** Start of DATA LINES **
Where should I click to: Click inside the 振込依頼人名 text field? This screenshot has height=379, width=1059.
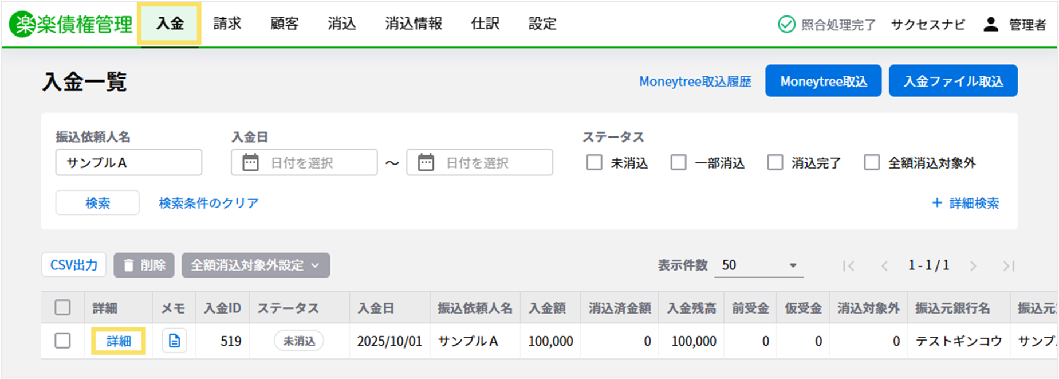point(128,163)
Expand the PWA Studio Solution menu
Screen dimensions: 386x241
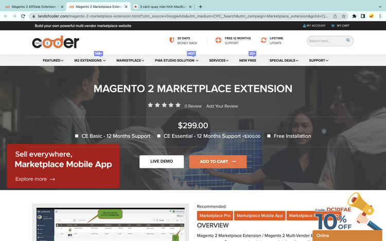click(176, 61)
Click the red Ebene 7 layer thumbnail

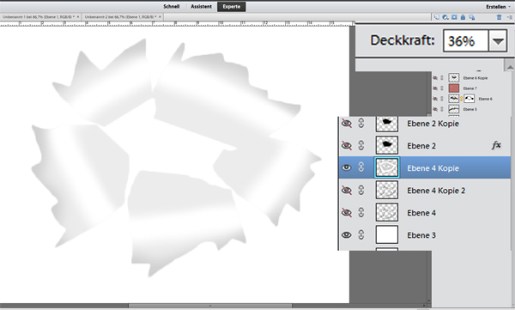click(454, 88)
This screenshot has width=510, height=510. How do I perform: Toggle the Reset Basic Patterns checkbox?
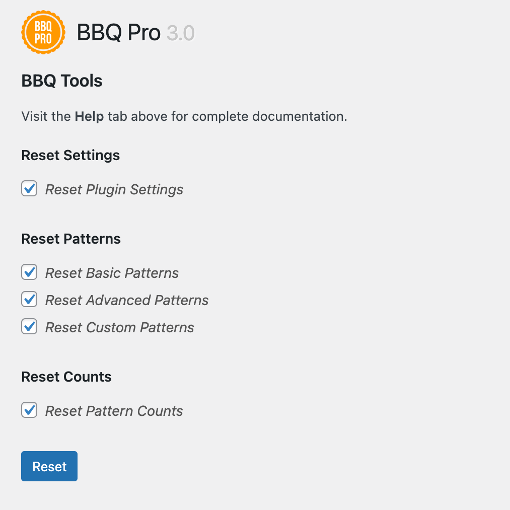click(x=29, y=272)
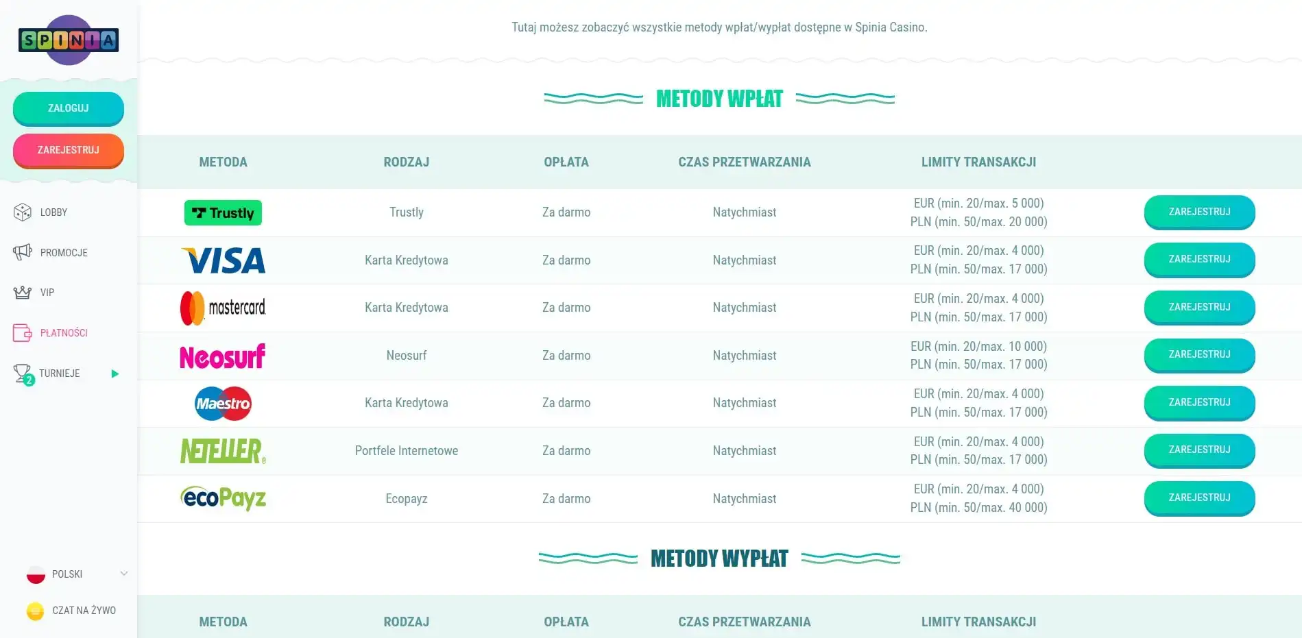
Task: Click the Turnieje trophy icon
Action: click(23, 373)
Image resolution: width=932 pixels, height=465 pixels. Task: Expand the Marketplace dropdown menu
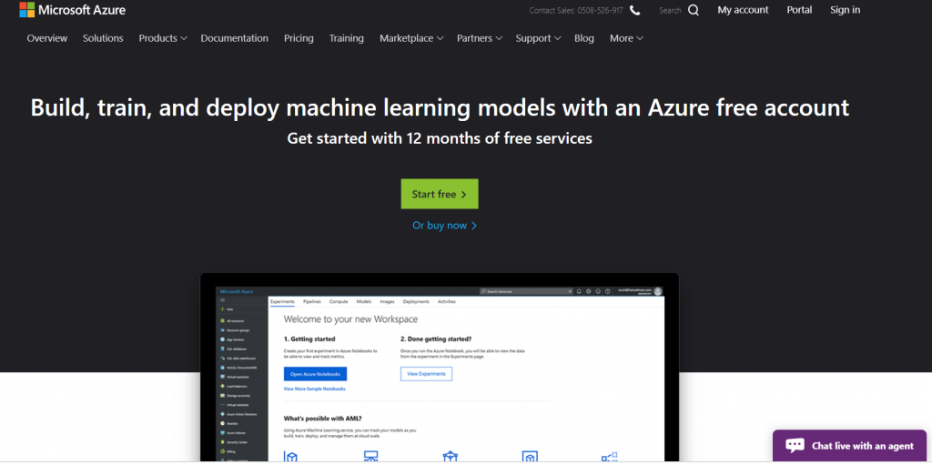click(x=411, y=38)

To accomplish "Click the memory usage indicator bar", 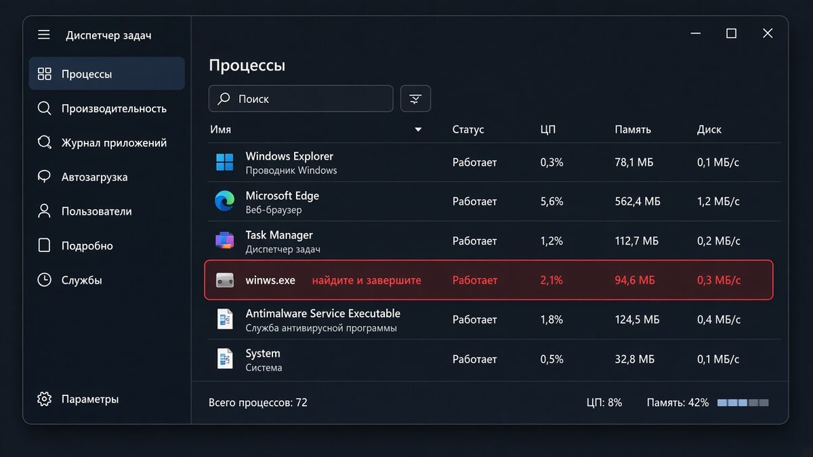I will pos(743,403).
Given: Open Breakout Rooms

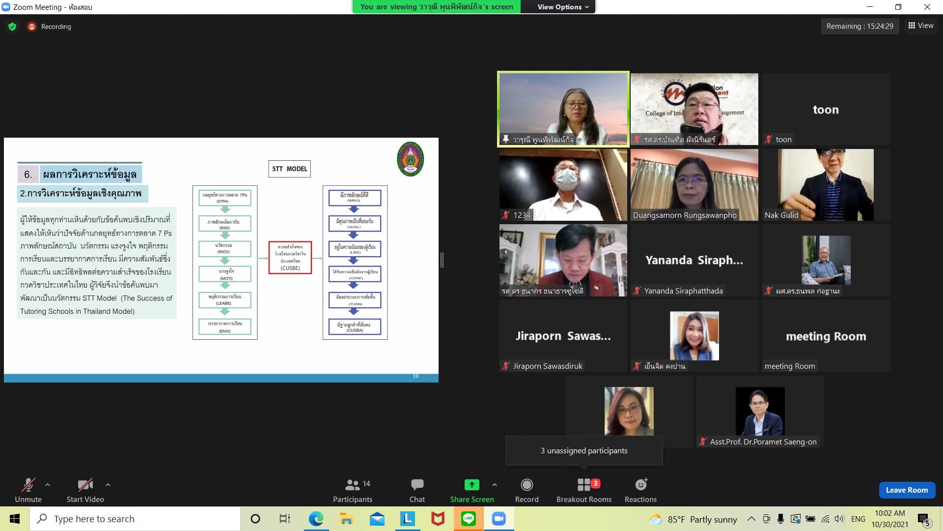Looking at the screenshot, I should pos(583,485).
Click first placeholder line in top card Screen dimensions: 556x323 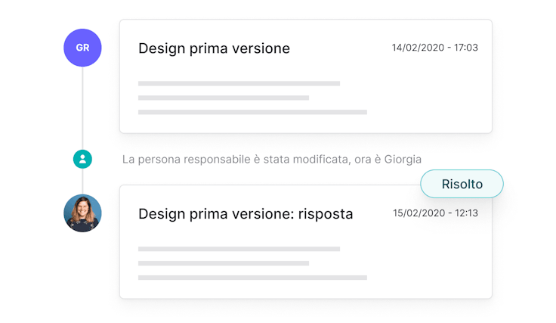[239, 83]
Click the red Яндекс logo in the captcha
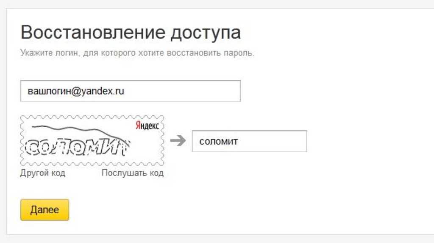 tap(147, 126)
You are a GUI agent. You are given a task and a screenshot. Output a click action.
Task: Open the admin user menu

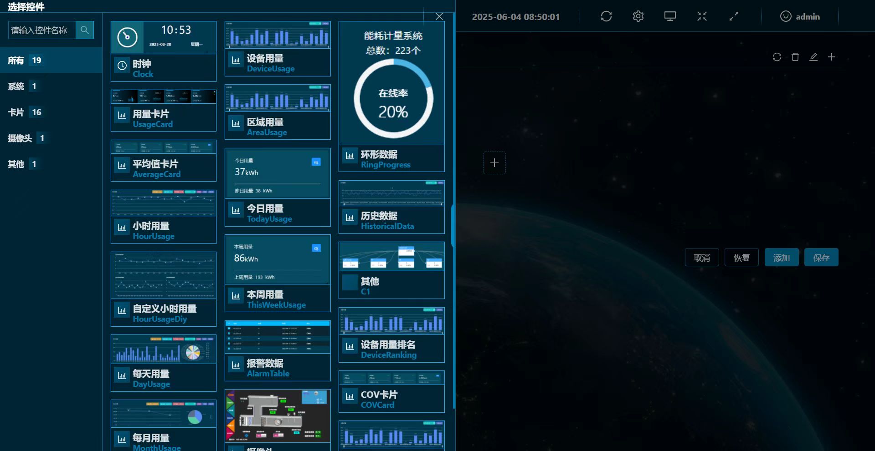pyautogui.click(x=800, y=16)
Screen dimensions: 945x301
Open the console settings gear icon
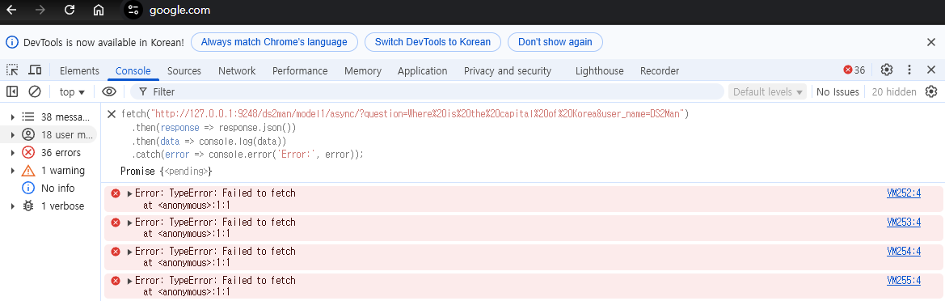(x=931, y=91)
** End of DATA LINES **
WHAT THE TASK REQUIRES
Copy the records from the line with "This screenshot has width=510, height=510." up to and including the line with "click(x=411, y=38)", without any of the pictures.

RESULT
This screenshot has width=510, height=510. How do I perform: Toggle the Reset Basic Patterns checkbox?
click(x=29, y=272)
Task: Click the Turnieje trophy icon
Action: click(23, 373)
Image resolution: width=932 pixels, height=465 pixels. Task: Expand the Marketplace dropdown menu
click(x=411, y=38)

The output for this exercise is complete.